Data Start Marker

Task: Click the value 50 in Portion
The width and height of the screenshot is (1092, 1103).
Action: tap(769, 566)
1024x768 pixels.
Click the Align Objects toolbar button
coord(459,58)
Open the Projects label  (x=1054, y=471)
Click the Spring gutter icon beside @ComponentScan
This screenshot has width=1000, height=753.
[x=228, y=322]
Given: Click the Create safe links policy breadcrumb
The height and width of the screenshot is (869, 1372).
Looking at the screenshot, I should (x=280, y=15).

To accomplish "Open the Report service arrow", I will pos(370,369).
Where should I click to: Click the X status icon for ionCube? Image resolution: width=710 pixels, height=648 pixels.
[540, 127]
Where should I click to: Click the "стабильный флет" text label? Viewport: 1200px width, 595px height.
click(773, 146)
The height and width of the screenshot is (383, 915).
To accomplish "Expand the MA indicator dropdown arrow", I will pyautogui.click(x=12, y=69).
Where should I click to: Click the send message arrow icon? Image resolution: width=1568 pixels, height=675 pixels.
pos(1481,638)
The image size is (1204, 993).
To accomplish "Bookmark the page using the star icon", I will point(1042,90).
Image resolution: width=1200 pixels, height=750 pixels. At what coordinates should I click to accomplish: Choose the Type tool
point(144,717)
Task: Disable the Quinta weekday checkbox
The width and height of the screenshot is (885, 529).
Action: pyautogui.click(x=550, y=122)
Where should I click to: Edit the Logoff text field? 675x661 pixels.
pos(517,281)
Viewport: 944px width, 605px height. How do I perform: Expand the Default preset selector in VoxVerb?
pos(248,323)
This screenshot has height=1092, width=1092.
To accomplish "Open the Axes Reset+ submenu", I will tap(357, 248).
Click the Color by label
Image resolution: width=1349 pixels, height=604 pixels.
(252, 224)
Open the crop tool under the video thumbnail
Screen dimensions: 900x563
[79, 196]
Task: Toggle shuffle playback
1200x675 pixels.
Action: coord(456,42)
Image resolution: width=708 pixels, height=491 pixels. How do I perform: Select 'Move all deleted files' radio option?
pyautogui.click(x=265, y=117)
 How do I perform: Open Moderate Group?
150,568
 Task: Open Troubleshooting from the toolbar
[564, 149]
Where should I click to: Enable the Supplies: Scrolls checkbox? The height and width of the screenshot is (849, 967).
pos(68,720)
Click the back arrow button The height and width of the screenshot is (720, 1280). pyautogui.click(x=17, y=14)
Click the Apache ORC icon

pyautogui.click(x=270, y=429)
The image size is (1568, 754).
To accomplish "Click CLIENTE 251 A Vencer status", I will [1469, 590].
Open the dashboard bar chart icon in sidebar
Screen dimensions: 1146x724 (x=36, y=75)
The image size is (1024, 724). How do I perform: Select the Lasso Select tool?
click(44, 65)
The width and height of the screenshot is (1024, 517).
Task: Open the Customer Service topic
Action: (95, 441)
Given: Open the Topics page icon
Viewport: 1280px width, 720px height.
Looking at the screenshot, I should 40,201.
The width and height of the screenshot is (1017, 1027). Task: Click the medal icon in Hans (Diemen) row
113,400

Data End Marker

● What you should do
Every line above that includes the string "page" needs to be copied.

● Response for this exercise
To accomplish "Bookmark the page using the star icon", I will point(1042,90).
Given: Open the Topics page icon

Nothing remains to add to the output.